> _Exercise aim_
Repeat exactly the lines that run from the one containing "Task: Open the 会员 menu item" to the end of the data, and leave out all others.

*** Information shown Section Begins ***

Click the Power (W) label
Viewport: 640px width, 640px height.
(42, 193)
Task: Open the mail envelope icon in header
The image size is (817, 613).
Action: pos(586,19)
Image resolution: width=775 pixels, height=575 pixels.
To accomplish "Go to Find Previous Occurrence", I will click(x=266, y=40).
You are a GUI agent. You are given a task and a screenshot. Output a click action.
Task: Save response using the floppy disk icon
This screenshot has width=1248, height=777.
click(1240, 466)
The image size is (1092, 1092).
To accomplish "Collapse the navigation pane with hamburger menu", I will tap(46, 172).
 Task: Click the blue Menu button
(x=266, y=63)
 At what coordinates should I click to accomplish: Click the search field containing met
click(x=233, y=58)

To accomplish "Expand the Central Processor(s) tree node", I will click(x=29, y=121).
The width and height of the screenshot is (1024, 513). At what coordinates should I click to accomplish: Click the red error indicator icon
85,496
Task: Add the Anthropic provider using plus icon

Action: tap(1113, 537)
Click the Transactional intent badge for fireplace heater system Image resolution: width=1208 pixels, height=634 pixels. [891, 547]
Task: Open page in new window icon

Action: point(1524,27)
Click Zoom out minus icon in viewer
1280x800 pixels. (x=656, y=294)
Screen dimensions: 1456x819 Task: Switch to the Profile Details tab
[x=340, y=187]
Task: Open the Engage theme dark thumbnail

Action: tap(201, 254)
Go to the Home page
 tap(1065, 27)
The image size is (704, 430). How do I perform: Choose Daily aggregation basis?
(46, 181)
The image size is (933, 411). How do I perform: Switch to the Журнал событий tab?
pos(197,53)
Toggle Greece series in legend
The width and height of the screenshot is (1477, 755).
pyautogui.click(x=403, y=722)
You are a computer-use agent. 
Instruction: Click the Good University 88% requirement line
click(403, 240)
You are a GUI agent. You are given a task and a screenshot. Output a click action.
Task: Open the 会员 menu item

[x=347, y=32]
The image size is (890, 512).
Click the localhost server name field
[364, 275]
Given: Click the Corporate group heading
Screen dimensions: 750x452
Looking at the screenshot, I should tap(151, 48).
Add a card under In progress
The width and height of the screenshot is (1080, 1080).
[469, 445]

*** Information shown Section Ends ***

> _Output_
Task: Open the 会员 menu item

[x=347, y=32]
The image size is (890, 512).
Click the localhost server name field
[364, 275]
Given: Click the Corporate group heading
Screen dimensions: 750x452
Looking at the screenshot, I should tap(151, 48).
Add a card under In progress
The width and height of the screenshot is (1080, 1080).
[469, 445]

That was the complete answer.